Overall USC emissions are expected to reduce by approximately 20%, placing the University on the cusp of climate neutrality for direct and indirect emissions by 2025.
USC’s Chief Sustainability Officer Mick Dalrymple said in an interview with the Daily Trojan that the deal is “a huge step forward for actually walking the talk on clean energy for everybody.”
“We’re actually contributing to LADWP, setting money aside to help neighbors around USC to get into solar either through community solar projects, or they’re buying into solar or receiving solar from an off-site project,” Dalrymple said.
USC is the first major institution to partner with the LADWP Clean Energy Adder program, according to Zelinda Welch, an associate director of sustainability at USC facilities planning and management. The program aims to make renewable energy sources increasingly available to underserved multifamily complexes.
“For every kilowatt hour we purchase, we also give a certain amount of money to these different programs that are run by the LADWP to help better access to solar and clean energy for the local communities,” Welch said.
The University’s contributions toward the community energy programs are expected to reach $180,000 annually and will be split between the Shared Solar Energy program, which allows renters to offset a portion of energy usage with solar, and the Virtual Net Energy Metering program, which encourages solar development in multifamily complexes.
“It’s basically almost like a donation, but it’s part of our rate agreement — we pay for the electricity out of the solar plant and then we also pay an additional adder that then goes into these different programs that LADWP runs,” Welch said. “Helping fund these programs and support these programs is one of the larger commitments we’ve made.”
The deal will help contribute to the diversity, equity and inclusion goals outlined in Assignment: Earth, the University’s environmental framework through the 2028 L.A. summer Olympic games. The framework includes goals for USC to reach full carbon neutrality by 2025 and zero waste by 2028.

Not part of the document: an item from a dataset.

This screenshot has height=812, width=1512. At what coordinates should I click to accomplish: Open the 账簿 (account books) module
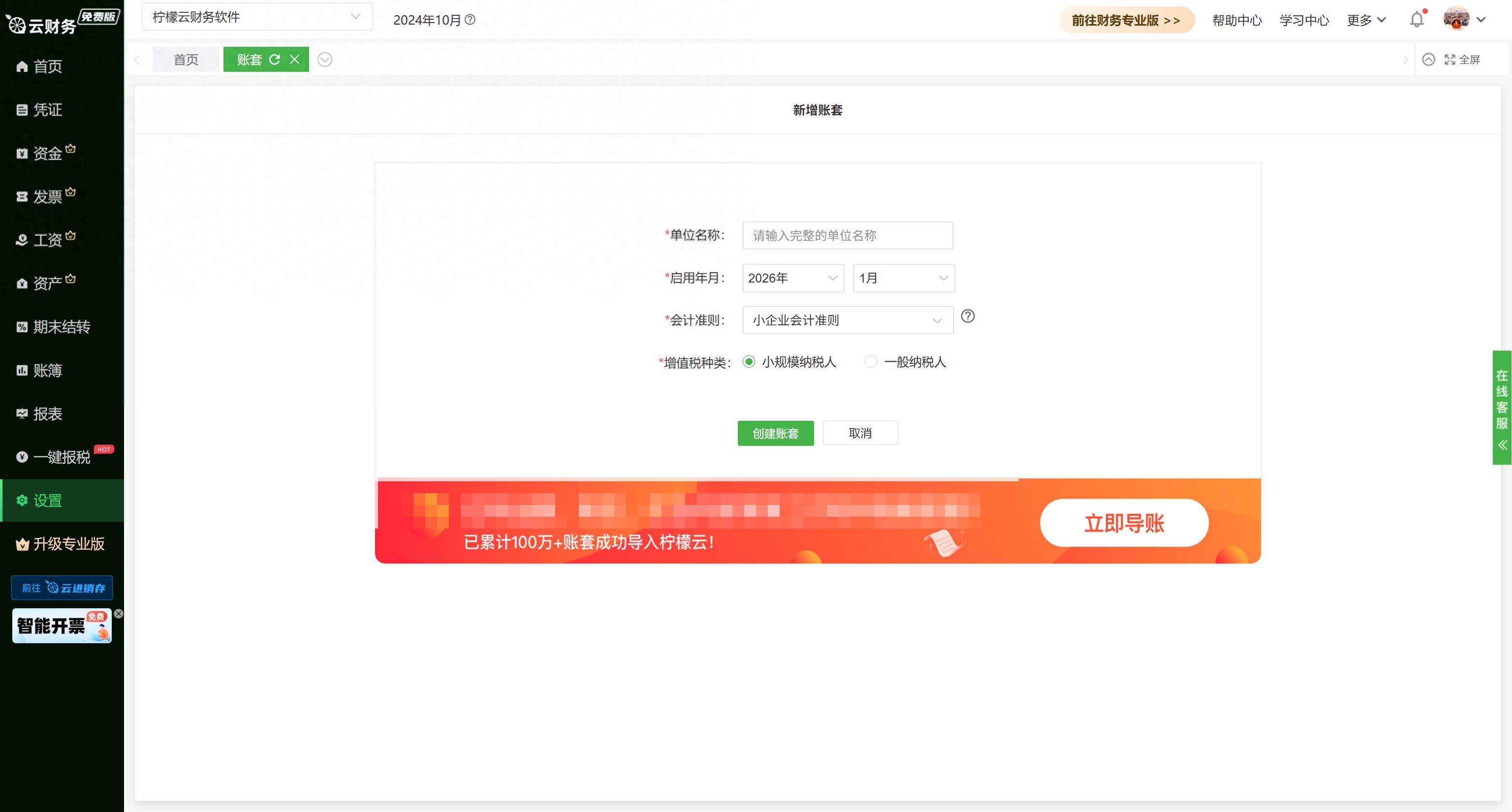tap(47, 370)
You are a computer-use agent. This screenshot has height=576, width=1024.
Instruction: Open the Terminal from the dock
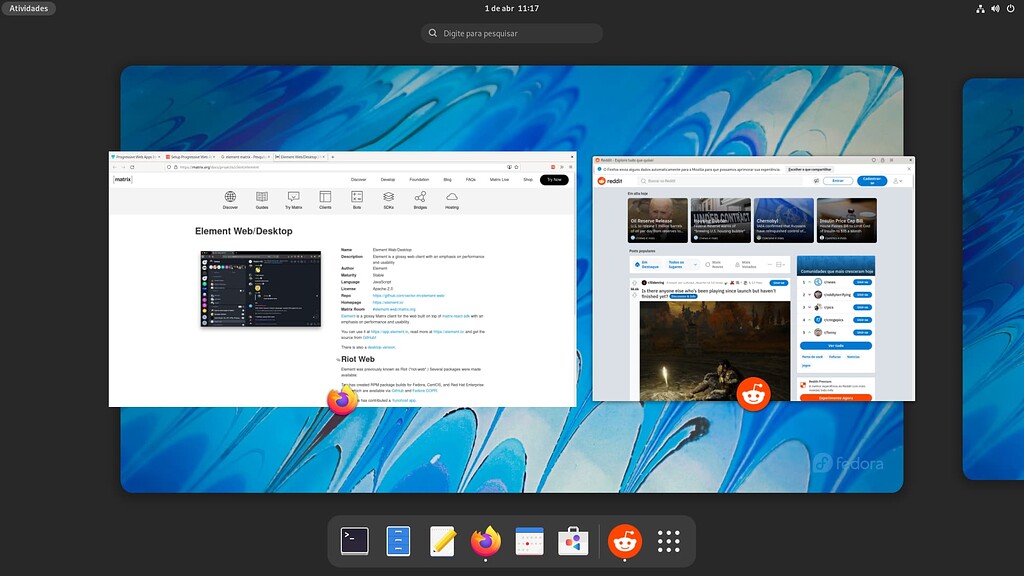pyautogui.click(x=355, y=541)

The University will see a marginal increase in its electricity bill — less than 1% — to cover the rate change for the electricity and renewable energy credits, and funding provided to city Clean Energy Adder programs.
Solar energy has been a staple of the USC energy portfolio for several years now, with installations at the Cardinal and Gold apartment building and Wrigley Science Center on Catalina Island producing 20% of each facility’s needs. The solar panels atop the Galen Center provide upwards of 15% of the building’s expenditures, 600 kW, on any given day.
USC joins Stanford University, University of Arizona, Arizona State University, American University, the UC system and George Washington University in the high-grade integration of solar energy projects in their holdings.